Structure and Finiteness Properties of Subdirect Products of Groups

We investigate the structure of subdirect products of groups, particularly their finiteness properties. We pay special attention to the subdirect products of free groups, surface groups and HNN extensions. We prove that a finitely presented subdirect product of free and surface groups virtually contains a term of the lower central series of the direct product or else fails to intersect one of the direct summands. This leads to a characterization of the finitely presented subgroups of the direct product of 3 free or surface groups, and to a solution to the conjugacy problem for arbitrary finitely presented subgroups of direct products of surface groups. We obtain a formula for the first homology of a subdirect product of two free groups and use it to show there is no algorithm to determine the first homology of a finitely generated subgroup. A useful structure theory for subgroups of finite direct products of groups has yet to be developed.

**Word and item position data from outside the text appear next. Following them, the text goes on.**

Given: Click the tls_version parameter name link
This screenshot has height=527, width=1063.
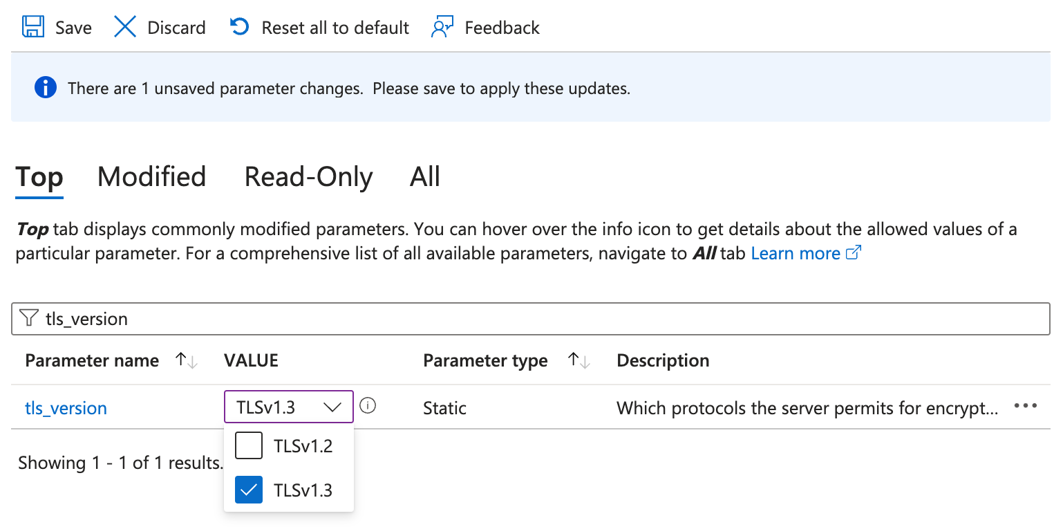Looking at the screenshot, I should pyautogui.click(x=66, y=408).
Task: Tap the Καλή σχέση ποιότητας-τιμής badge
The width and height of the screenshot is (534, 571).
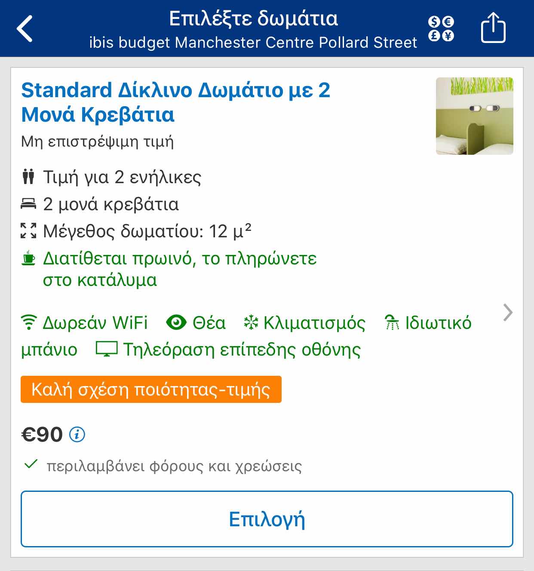Action: pos(151,390)
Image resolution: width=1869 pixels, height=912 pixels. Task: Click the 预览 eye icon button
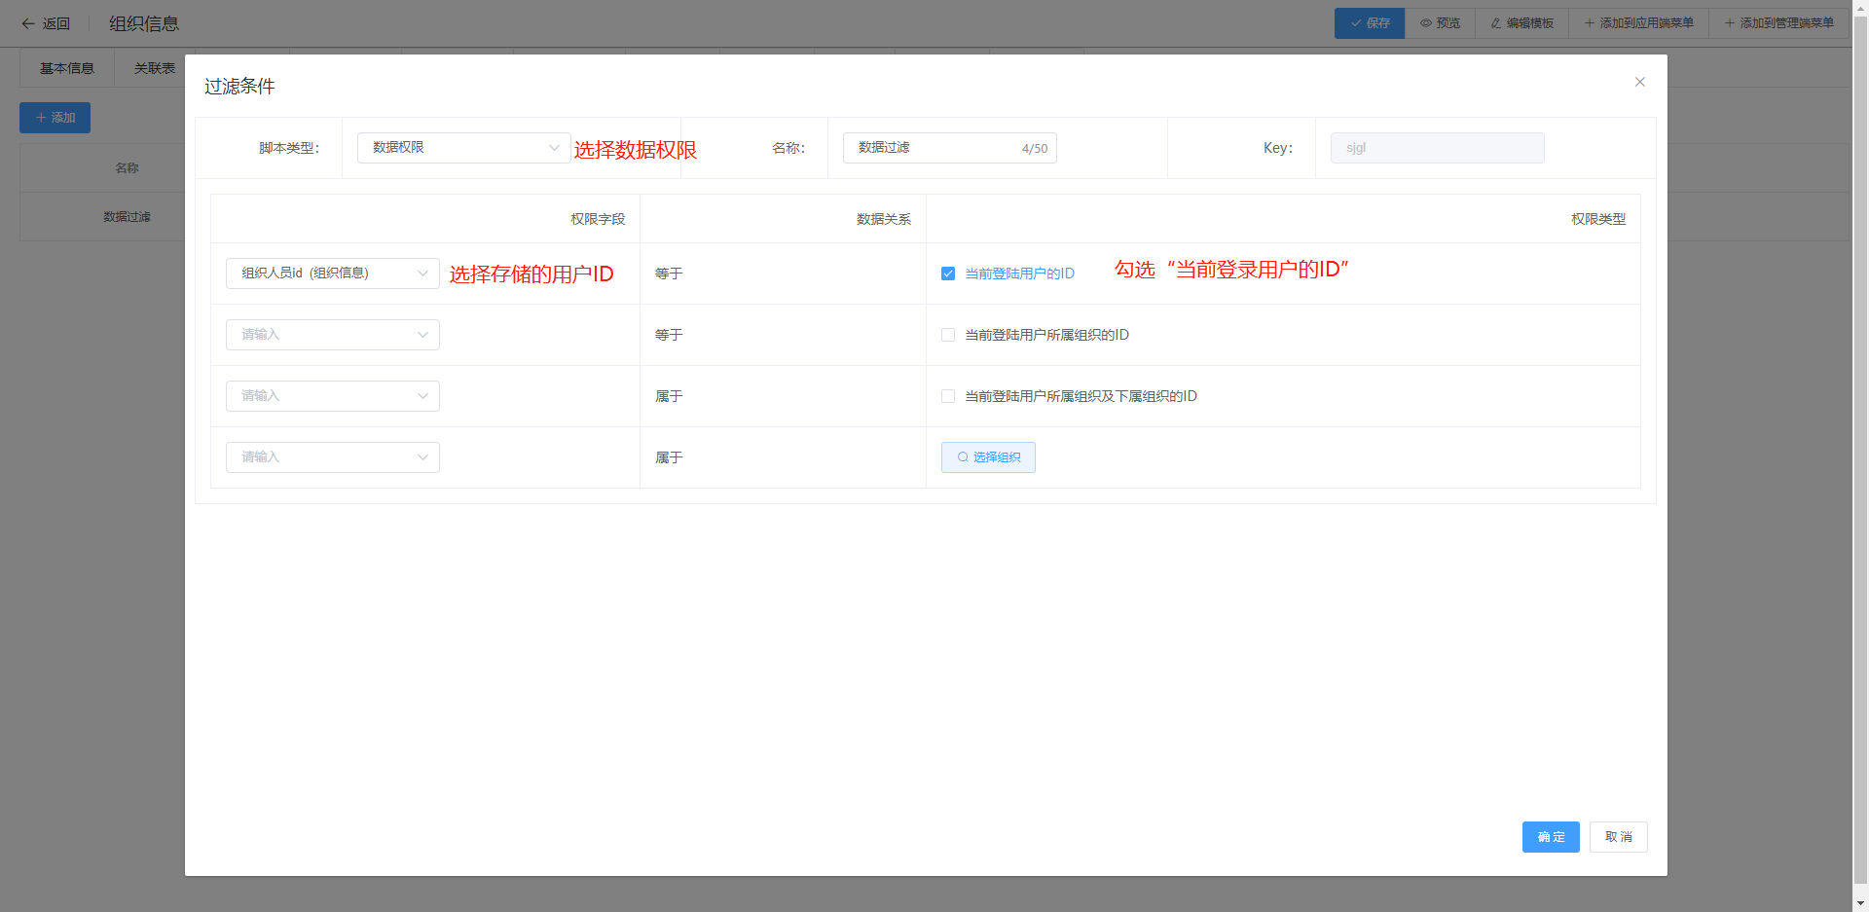coord(1440,23)
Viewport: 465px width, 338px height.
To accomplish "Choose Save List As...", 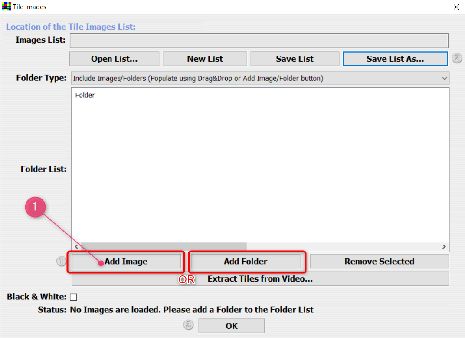I will point(395,59).
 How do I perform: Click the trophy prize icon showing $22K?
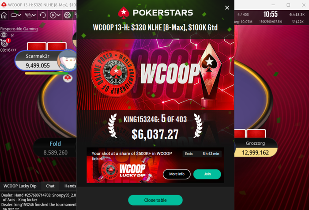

To begin to study such subgroups it is natural to assume one knows about the subgroups of the direct factors and to concentrate on subdirect products. Recall that G is termed a subdirect product of the groups A1, . . . , An if G ⊆ A1 × · · · × An is a subgroup that projects surjectively to each factor. Work by various authors has exposed the surprisingly rich structure to be found amongst the subdirect products of superficially-tame groups. For example, in contrast to the fact that subdirect products of abelian or nilpotent groups are again in the specified class, nonabelian free groups harbour a great diversity of subdirect products, including some with unsolvable decision problems [19]. This diversity has long been known, but it is only as a result of more recent work by Baumslag-Roseblade [5] and Bridson-Howie-Miller-Short [9] that it has been understood as a phenomenon that is intimately tied to the failure of various homological finiteness conditions. Date: 11 April 2007. 1991 Mathematics Subject Classification. 20F05, 20E07, 20F67, 20J05, 20F10.